Abigail menatapnya sebentar, pikirannya berlari sebelum mengetik. [Aku juga.]
Jamal membeku, matanya membesar. "Tunggu, sungguh?"
Dia mengangguk, wajahnya memerah.
Untuk sesaat, tidak ada yang berbicara. Lalu Jamal tertawa kecil, suaranya kaya dan hangat. "Yah, kurasa kita berdua belajar malam ini."
Abigail tertawa dalam diam, bahunya bergoyang lagi, dan Jamal merengkuh wajahnya di tangannya, matanya penuh dengan campuran antara kegembiraan dan kegugupan.
"Kau yakin?" dia bertanya, suaranya nyaris terdengar.
Dia mengangguk, tangannya terasa di dadanya.
Dia menciumnya lagi, lebih lambat kali ini seakan menikmati momen itu. Tangannya meluncur ke bawah tubuhnya, menariknya lebih dekat ketika ciuman itu semakin lapar. Tangan Abigail menjalin di rambutnya, dan tubuhnya menekan tubuhnya saat jantungnya berdetak kencang di dadanya.
Semuanya menghilang, meninggalkan hanya mereka berdua.
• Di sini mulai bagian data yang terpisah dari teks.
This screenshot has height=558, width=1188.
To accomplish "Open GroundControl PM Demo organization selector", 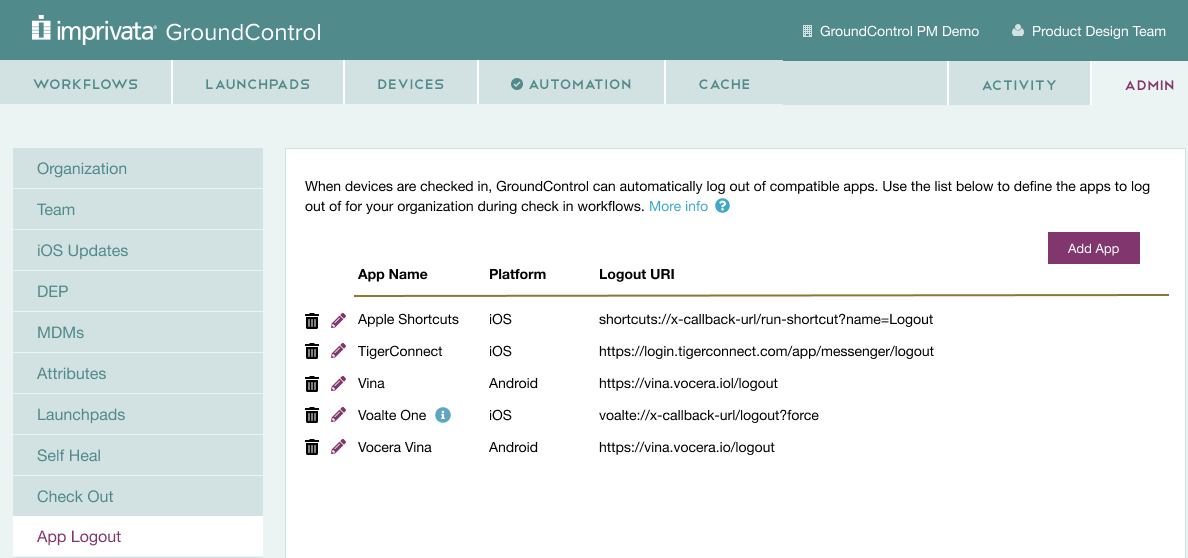I will [890, 31].

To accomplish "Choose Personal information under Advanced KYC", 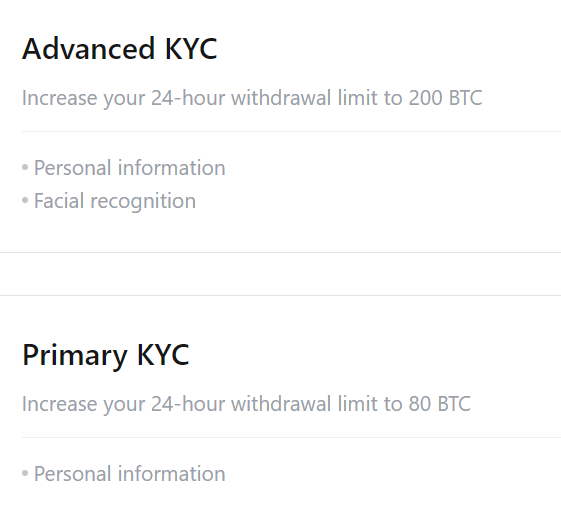I will coord(130,168).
Mereka bergerak bersama, goyah tetapi bersemangat, tangan mereka menjelajah, napas mereka bercampur.
Saat mereka sampai di tempat tidur, Jamal berhenti, tatapannya bertemu dengan tatapannya. "Kita akan menemukan cara untuk ini bersama," katanya lembut, dan Abigail mengangguk, kepercayaannya padanya tak tergoyahkan.
Dan saat itu, dengan tangan yang gugup dan hati yang berdegup kencang, mereka mengandalkan satu sama lain seolah-olah dunia di luar tidak ada.
Mereka adalah orang asing, namun mereka berdua merasakan hubungan yang mentah dan putus asa seperti tidak ada yang pernah mereka rasakan sebelumnya— sesuatu yang membuat malam itu tak terlupakan.